C’est l’occasion de découvrir Napoléon Bonaparte que je connais bien mal, ses victoires, ses défaites. Un empereur vu de l’extérieur, longuement décrit, critiqué, parfois même admiré par ses ennemis. Le moins que l’on puisse dire est que ce diable d’homme a suscité bien des débats, et le roman n’en fait pas l’économie :

« Toute la force de cet homme réside dans son mépris pour les idées et dans le mensonge. Il suffit de convaincre tout le monde que nous sommes toujours vainqueurs et nous vaincrons. »

« Il n’arrivait pas à croire qu’il s’agissait de Napoléon, le vainqueur d’Austerlitz. Il le voyait de si près, c’était donc un homme ; il montait fort mal et était assis sur son cheval (ce qui frappait n’importe quel cavalier) Mais où était sa grandeur ? »

Tour à tour désigné comme « chef de guerre », « homme génial », « héros », « mauvais tacticien », « Antéchrist », « dragon », ou bien « traître à la révolution », haï ou adulé, il est omniprésent dans l’œuvre malgré de rares apparitions directes.

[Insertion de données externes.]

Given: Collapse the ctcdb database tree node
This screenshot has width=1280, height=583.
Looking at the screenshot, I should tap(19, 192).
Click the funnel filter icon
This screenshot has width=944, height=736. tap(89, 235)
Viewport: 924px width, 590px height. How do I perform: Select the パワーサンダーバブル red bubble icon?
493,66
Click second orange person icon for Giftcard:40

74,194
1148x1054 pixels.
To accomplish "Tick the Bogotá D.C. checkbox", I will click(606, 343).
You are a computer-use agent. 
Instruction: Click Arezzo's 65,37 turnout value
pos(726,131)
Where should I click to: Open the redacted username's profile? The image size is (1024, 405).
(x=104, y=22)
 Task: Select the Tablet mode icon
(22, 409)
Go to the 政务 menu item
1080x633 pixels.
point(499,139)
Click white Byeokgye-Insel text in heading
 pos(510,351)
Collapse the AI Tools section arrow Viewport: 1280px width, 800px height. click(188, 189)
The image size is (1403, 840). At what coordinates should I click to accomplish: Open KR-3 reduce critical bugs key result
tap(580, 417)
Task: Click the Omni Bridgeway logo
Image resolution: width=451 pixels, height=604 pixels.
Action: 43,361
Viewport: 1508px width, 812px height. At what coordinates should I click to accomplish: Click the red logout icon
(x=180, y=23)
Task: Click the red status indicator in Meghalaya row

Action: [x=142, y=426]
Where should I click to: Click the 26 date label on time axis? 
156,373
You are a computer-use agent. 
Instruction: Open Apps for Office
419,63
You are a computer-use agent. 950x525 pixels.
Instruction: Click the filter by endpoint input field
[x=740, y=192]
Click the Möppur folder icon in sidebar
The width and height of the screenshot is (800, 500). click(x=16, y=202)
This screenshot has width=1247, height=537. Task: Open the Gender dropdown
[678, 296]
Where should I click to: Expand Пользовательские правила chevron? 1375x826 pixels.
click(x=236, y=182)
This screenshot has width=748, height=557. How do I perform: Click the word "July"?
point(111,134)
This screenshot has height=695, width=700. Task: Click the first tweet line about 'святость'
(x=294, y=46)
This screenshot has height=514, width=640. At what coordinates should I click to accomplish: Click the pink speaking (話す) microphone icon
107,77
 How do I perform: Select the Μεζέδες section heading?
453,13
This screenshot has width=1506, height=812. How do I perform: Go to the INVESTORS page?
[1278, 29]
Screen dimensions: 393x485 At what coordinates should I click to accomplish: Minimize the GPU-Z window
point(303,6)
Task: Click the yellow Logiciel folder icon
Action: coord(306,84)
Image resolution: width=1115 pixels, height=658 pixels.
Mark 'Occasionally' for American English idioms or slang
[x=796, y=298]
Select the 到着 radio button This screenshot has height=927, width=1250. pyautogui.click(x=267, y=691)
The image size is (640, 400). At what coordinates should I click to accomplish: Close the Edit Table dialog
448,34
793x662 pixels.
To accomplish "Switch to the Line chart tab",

Ses campagnes sont le premier bouleversement auquel nos héros de fiction auront à faire face, une sorte de combat des « forces de la révolution contre les défenseurs de l’ordre ancien ».

La paix, une période de mutations

Au long de ces centaines de pages, nous suivons principalement de jeunes aristocrates issus de cinq familles russes, qui se croisent et interagissent.

Après la guerre revient la paix et son lot de mutations sociales :

« Nous ne comprenons pas l’époque que nous vivons maintenant. »

Les péripéties ne manquent pas : manipulations, duels, tromperies, aussi bien qu’amour sincère, repentir et esprit de sacrifice. Les personnages ne sont jamais lisses, ni totalement purs, ni totalement mauvais. Ils cherchent désespérément leur place, un sens à leur existence, au sein de cette époque malmenée. Ils sont authentiques.

Il y a le jeune homme sympathique mais constamment indécis, « à quoi bon ? », maladroit, influençable et incapable d’agir ;

L’ambitieux, intelligent, qui se plie à toutes les conventions pour mieux progresser dans l’étrange hiérarchie de la haute société ;

Le héros sincère et beau, réformateur et efficace, trop souvent abattu par la nostalgie et les désillusions ;

La belle insouciante, narcissique, qui fait tourner les têtes et dont la seule peur est de devenir adulte ;

Le faible enfin, lâche à ses heures, progressant un peu par hasard mais sachant aussi reconnaître ses fautes.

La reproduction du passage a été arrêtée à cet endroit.